> _What to do_:
1: From the Soundtraxx Tsunami thread, reproduce verbatim the passage that begins at "I don't know" and stops after "I'm done now...lol.".
2: For each statement below, decide whether the Soundtraxx Tsunami thread supports it. Answer yes or no and quote the deciding words from the thread.
(a) MrMoose reports an error code that indicates a high voltage problem.
(b) CTValleyRR uses sound decoders from Digitrax and TCS.
(c) According to DonR, Digitrax will replace a damaged decoder for free even when the user caused the damage.
3: List every manufacturer of decoders or DCC equipment that is named in the Soundtraxx Tsunami thread.

> _Selected passage_:

# Soundtraxx Tsunami



## MrMoose (Dec 22, 2014)

Well I got another bad decoder out of the package.
I don't know whats up with Soundtraxx, but I think there Quality Control is
not doing very well.
Kind of frustrating to wait to get the decoder and the have it not work.
Now I have to send it back and wait for a couple of weeks for it to be repaired.
Had to get that off my chest, I'm done now...lol.


----------



## Brakeman Jake (Mar 8, 2009)

Have you tried a reset?Could you read any CV?It may only be a CV that's messed up.


----------



## MrMoose (Dec 22, 2014)

Brakeman Jake said:


> Have you tried a reset?Could you read any CV?It may only be a CV that's messed up.


I'm getting an Error Code #7 a high voltage problem.
I tried a reset and it could not read the CV value.

According to Soundtraxx that Error can't be fixed by the consumer it needs to be sent in for repair.


----------



## little fat buddy (Jan 14, 2011)

that is very frustrating hope they take care of ya on that it alwyas sucks to buy something and have to send it either back to where it came form or to the manufacter for repairs.


----------



## Cycleops (Dec 6, 2014)

At least it's good to be covered by their no quibble guarantee.


----------



## Brakeman Jake (Mar 8, 2009)

All manufactured products,as good as they may be,may occasionally fail thus the reason for garantees.What's most awkward is that it happened twice to the same person...enough to stop trusting an otherwise reliable product.

A good example is myself.I've had three MRC decoders cook off on me...guess what?


----------



## Cycleops (Dec 6, 2014)

Brakeman Jake said:


> A good example is myself.I've had three MRC decoders cook off on me...guess what?


You might not be alone!


----------



## MrMoose (Dec 22, 2014)

He's not alone!


----------



## CTValleyRR (Jul 26, 2014)

Although I am a fan of MRC's DCC _systems_, I cannot say the same for their decoders.

Unless something has changed in the past 3-4 years, the reliability of MRC decoders just isn't up to the rest of the industry. I use Digitrax and TCS decoders (no sound).

That said, defective happens. Sometimes, it's a defective lot, much of which gets shipped to the same dealer, so they end up with a bunch of bad product.


----------



## DonR (Oct 18, 2012)

Another factor, it is very easy to damage those very
small electronic devices. You can get it too hot,
expose it to some sort of unusual radiation, or
simply overload it with an inefficient motor. The
great thing about Digitrax is that they will replace
it FREE even if you are the one who inflicted the
damage. They do require that you first use their
website to explain the problem. They will respond
with advice if possible, else give you return instructions.
You do need to provide them with a copy of the
purchase receipt.

Don


----------

> _Given data_:
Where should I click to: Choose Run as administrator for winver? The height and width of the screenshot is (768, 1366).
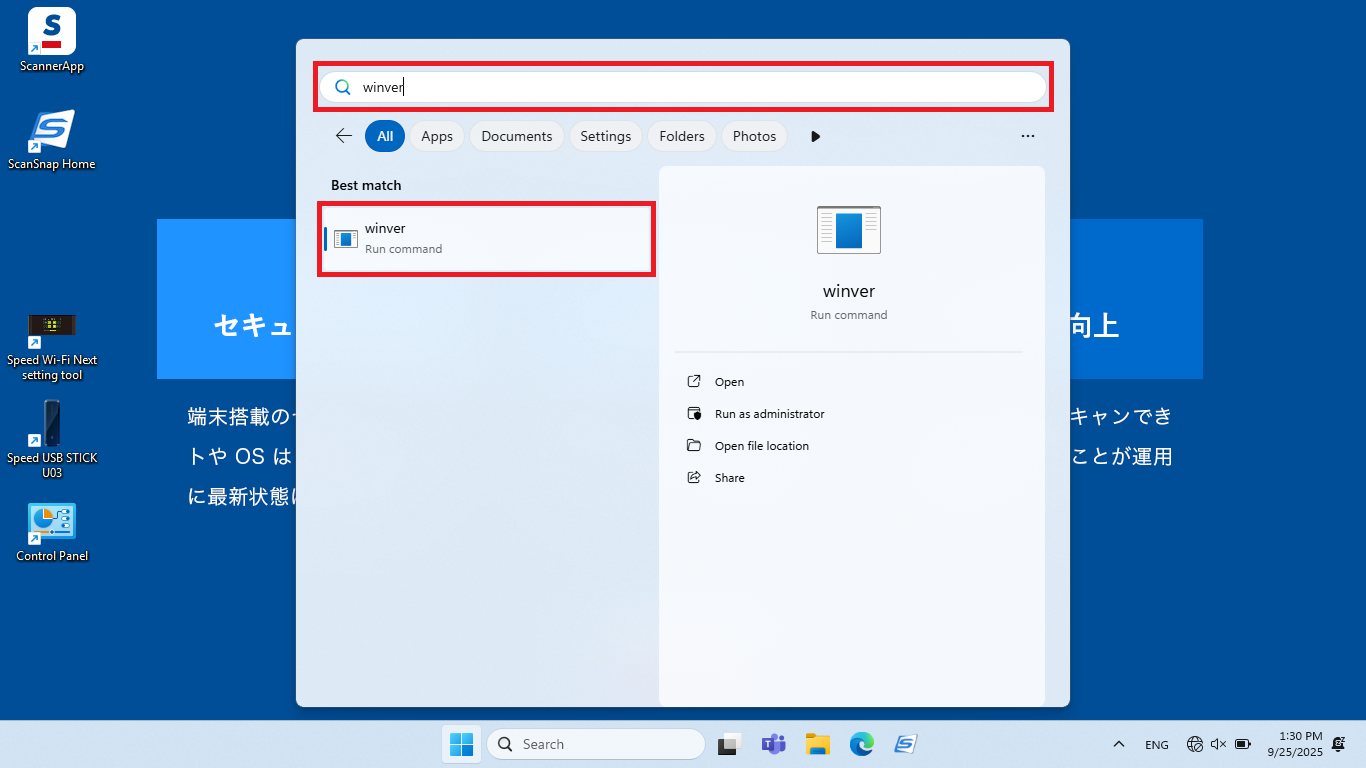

---

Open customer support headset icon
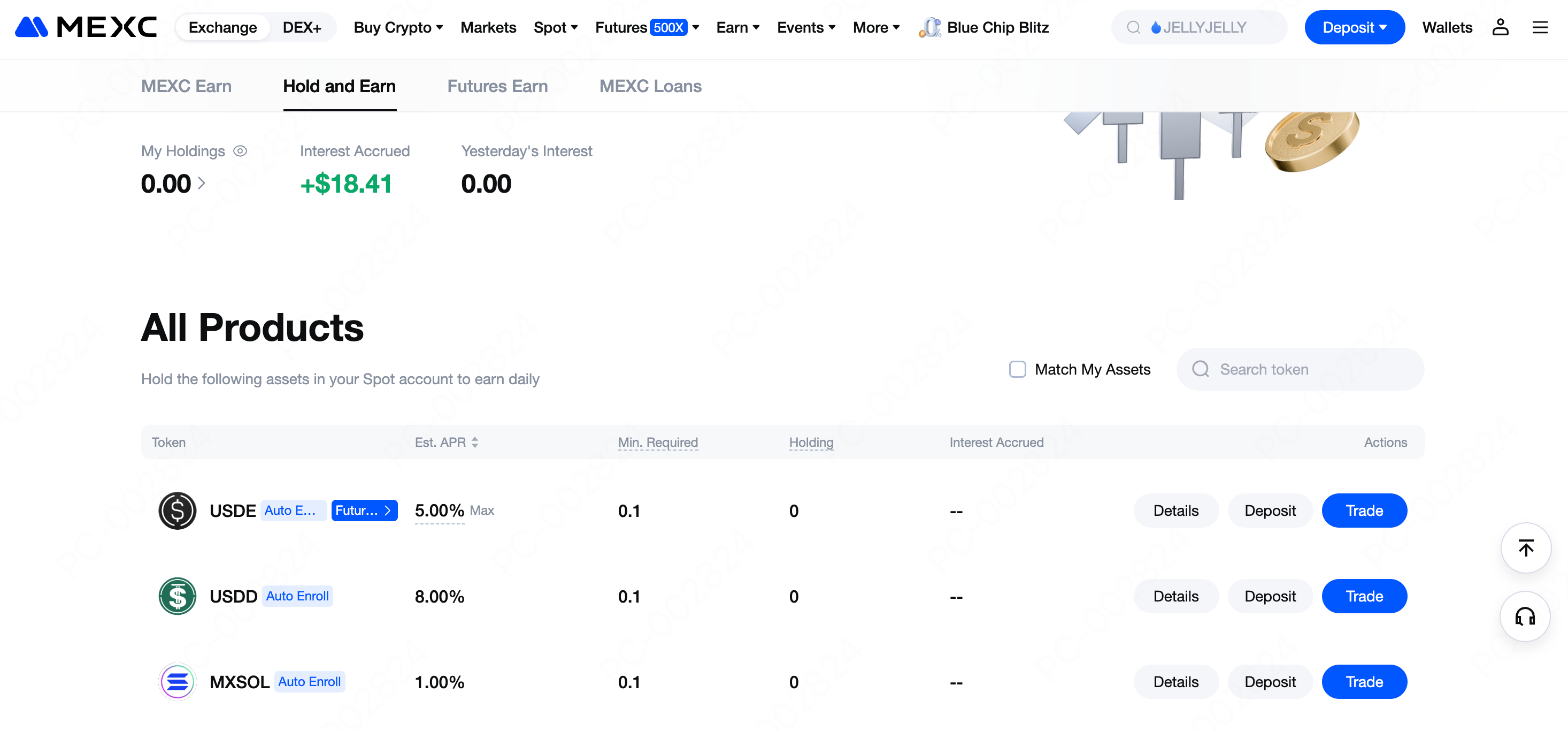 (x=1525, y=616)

> _Answers to each task_:
1:
I don't know whats up with Soundtraxx, but I think there Quality Control is
not doing very well.
Kind of frustrating to wait to get the decoder and the have it not work.
Now I have to send it back and wait for a couple of weeks for it to be repaired.
Had to get that off my chest, I'm done now...lol.

2:
(a) Yes: "I'm getting an Error Code #7 a high voltage problem."
(b) No: "I use Digitrax and TCS decoders (no sound)."
(c) Yes: "The great thing about Digitrax is that they will replace it FREE even if you are the one who inflicted the damage."

3:
Soundtraxx
MRC
Digitrax
TCS